▸ WRITTEN PROBLEM 1: Could you give again everything from "Wait, I think" down to "be major news." in the comment thread on ISP packet inspection, changing "packets" to "traffic"?

A ton of ISPs use deep packet inspection for various kinds of filtering (and other shenanigans). When they get it wrong it manifests to the user as certain websites or access patterns being inaccessible and the ISPs customer support agreeing that you should have access and being able to do fuck all to fix it. A VPN in the middle usually solves the issue.
Wait, I think an ISP cannot inspect the content of packets that are encrypted, say, with HTTPs. In order to inspect TLS encrypted packets you need access to the end-device, controlling the end-router is not sufficient since you would not have access to the device certificates.
If you can prove that an ISP can inspect packets, it would be major news.
You don't need fully broken encryption to gain useful information. Knowing how much data is transferred, to which servers, and when (especially with details like how various endpoints will inadvertently chunk up HTTPS requests based on the details about the content or how interactive sessions will have certain back-and-forth transmit patterns) is sufficent to generate a traffic "fingerprint" which you can correlate to other users, to automated traces crawling those same servers, and otherwise get a very good sense of what a user is up to online even above and beyond just knowing which IP is being queried.
Toss that into any sort of "anomaly detection" or other such nonsense, and it's easy to create rare edge cases at an ISP level.
It's somewhat analogous to how you can sometimes "reverse" hashes like SHA256. E.g., suppose the thing you're hashing is an IPV4 address. There are only 4 billion of those, so a pre-image attack just iterating through all of them and checking the forward direction of the hash is extremely effective. TLS makes that a little more complicated since the content itself is actually hidden, but time and space side-channels give you a lot of stochastic information. You might not be able to deduce somebody's bank password, but you can probably figure out where in the bank's login flow they are and approximately what they did once they logged in.
It may have been fixed since, but I saw a decent talk about this (defcon, IIRC) using Tinder as an example.

[Entries listed in a dataset]
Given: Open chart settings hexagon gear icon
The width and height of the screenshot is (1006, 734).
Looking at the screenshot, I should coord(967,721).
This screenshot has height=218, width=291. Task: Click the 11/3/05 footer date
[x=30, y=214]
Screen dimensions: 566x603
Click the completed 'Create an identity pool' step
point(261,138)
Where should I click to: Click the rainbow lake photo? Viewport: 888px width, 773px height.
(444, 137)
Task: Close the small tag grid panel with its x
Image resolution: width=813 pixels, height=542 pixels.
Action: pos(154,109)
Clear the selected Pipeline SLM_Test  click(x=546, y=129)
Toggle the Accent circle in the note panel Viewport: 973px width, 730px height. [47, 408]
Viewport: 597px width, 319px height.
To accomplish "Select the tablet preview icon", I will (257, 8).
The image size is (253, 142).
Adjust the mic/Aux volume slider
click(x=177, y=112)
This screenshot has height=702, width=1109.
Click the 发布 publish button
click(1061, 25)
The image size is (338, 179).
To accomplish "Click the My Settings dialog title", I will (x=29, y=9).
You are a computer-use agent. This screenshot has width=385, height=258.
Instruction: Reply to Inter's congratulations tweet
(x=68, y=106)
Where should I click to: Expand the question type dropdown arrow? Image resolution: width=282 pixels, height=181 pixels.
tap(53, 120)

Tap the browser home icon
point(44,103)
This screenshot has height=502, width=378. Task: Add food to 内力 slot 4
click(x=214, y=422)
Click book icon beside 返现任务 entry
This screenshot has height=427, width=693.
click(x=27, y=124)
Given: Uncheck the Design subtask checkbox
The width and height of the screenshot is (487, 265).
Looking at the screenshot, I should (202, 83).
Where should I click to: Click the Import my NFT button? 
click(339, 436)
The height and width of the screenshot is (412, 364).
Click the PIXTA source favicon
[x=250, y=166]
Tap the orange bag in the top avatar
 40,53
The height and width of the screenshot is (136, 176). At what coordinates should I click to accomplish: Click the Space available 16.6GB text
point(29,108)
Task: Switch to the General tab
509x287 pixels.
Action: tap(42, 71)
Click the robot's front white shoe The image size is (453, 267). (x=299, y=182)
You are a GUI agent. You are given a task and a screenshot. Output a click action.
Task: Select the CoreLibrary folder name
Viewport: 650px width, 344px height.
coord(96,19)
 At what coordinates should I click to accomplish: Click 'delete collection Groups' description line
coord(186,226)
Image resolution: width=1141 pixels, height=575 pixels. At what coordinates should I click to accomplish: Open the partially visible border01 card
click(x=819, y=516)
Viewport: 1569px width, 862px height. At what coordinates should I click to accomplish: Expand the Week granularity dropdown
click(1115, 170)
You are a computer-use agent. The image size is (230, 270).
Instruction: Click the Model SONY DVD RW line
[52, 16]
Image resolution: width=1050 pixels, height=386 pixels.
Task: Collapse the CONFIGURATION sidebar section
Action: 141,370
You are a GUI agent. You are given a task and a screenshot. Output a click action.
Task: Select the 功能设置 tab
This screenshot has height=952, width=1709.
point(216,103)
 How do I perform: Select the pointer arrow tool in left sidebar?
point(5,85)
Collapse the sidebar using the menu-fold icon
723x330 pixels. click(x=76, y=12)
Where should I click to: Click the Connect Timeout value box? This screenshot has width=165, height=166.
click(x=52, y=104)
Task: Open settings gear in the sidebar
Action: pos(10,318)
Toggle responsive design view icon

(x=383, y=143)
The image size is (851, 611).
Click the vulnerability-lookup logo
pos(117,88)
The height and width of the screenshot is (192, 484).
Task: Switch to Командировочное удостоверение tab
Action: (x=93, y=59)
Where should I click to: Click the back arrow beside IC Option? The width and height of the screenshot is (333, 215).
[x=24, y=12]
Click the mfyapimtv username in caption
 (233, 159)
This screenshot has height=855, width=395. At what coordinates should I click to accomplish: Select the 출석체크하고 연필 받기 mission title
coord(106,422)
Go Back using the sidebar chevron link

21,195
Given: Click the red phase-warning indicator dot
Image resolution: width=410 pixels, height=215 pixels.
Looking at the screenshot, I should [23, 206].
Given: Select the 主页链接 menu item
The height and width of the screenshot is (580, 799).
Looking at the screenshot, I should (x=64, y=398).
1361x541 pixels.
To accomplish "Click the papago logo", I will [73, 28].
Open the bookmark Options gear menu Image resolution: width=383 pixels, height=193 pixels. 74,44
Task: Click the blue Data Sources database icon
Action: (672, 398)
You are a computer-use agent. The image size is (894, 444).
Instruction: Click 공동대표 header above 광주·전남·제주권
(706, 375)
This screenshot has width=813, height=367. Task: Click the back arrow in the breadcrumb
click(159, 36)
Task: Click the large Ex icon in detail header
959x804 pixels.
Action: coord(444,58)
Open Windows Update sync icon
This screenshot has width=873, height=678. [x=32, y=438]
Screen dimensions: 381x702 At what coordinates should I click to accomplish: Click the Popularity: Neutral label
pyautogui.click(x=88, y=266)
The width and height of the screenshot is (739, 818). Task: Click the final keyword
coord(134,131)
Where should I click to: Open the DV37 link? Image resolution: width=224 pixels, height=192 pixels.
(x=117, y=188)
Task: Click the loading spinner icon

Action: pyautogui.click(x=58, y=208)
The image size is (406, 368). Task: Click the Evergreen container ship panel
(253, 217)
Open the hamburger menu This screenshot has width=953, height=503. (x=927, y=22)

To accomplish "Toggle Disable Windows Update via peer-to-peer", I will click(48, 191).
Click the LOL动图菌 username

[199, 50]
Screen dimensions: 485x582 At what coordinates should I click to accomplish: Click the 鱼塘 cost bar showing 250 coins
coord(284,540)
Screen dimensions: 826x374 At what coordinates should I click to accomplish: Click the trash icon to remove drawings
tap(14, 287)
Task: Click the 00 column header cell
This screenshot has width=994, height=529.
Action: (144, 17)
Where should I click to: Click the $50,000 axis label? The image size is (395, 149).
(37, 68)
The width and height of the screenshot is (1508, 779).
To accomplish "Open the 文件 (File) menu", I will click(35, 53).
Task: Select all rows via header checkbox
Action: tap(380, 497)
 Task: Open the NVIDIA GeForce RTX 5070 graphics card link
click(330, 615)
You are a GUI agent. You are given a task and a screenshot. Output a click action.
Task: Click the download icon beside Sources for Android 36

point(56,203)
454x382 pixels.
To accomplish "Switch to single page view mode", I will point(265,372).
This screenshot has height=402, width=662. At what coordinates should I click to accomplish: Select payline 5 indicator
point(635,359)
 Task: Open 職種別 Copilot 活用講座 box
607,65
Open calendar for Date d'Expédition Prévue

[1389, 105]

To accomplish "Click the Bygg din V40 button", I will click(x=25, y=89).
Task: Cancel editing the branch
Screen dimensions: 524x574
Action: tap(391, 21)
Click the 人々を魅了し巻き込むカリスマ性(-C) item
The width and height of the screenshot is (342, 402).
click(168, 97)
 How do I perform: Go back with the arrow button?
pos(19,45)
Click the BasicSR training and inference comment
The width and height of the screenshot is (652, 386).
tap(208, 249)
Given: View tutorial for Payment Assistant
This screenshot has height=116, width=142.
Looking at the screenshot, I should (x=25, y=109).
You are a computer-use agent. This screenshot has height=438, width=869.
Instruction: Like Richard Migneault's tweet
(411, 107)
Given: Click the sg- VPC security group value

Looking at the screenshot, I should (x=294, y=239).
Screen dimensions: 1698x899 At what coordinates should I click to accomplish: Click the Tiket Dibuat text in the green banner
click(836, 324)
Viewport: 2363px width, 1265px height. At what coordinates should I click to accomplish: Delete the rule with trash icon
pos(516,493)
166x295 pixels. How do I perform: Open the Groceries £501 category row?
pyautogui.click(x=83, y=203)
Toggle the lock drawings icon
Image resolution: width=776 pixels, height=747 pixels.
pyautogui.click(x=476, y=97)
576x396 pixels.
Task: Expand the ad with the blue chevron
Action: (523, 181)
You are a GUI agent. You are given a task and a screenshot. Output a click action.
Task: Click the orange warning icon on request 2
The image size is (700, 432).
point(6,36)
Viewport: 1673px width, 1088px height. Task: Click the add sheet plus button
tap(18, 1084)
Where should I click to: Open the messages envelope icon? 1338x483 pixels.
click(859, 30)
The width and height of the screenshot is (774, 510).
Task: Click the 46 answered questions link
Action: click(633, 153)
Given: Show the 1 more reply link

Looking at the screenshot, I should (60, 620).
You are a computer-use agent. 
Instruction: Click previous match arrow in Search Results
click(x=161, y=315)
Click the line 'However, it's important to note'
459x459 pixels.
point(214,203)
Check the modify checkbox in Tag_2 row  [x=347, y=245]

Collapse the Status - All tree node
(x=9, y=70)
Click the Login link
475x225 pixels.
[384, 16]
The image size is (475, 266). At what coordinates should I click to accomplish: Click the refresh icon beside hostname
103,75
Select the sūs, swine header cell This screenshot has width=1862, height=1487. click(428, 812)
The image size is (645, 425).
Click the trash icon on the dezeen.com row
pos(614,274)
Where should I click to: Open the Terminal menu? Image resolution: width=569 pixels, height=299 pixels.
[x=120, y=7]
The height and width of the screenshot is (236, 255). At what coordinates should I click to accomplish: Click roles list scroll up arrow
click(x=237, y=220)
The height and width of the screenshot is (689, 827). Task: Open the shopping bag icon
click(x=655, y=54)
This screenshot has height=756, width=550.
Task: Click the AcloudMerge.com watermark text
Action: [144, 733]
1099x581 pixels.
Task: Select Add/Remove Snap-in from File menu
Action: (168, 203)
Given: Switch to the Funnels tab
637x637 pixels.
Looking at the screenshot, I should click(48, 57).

▸ WRITTEN PROBLEM 2: Can you resize the coordinates in the answers of the entries from the line containing "This screenshot has height=702, width=1109." down to the line containing "tap(53, 120)", both included, multiplying each by 2.6 and rounding to whole numbers with halves going up? Give back all those lines, requests included, and nothing else.

▸ FULL SOLUTION 1:
Wait, I think an ISP cannot inspect the content of traffic that are encrypted, say, with HTTPs. In order to inspect TLS encrypted traffic you need access to the end-device, controlling the end-router is not sufficient since you would not have access to the device certificates.
If you can prove that an ISP can inspect traffic, it would be major news.

▸ FULL SOLUTION 2:
This screenshot has height=702, width=1109.
Click the 发布 publish button
click(2759, 65)
The image size is (338, 179).
To accomplish "Click the My Settings dialog title", I will (x=75, y=23).
You are a computer-use agent. This screenshot has width=385, height=258.
Instruction: Reply to Inter's congratulations tweet
(x=177, y=276)
Where should I click to: Expand the question type dropdown arrow? Image resolution: width=282 pixels, height=181 pixels.
tap(138, 312)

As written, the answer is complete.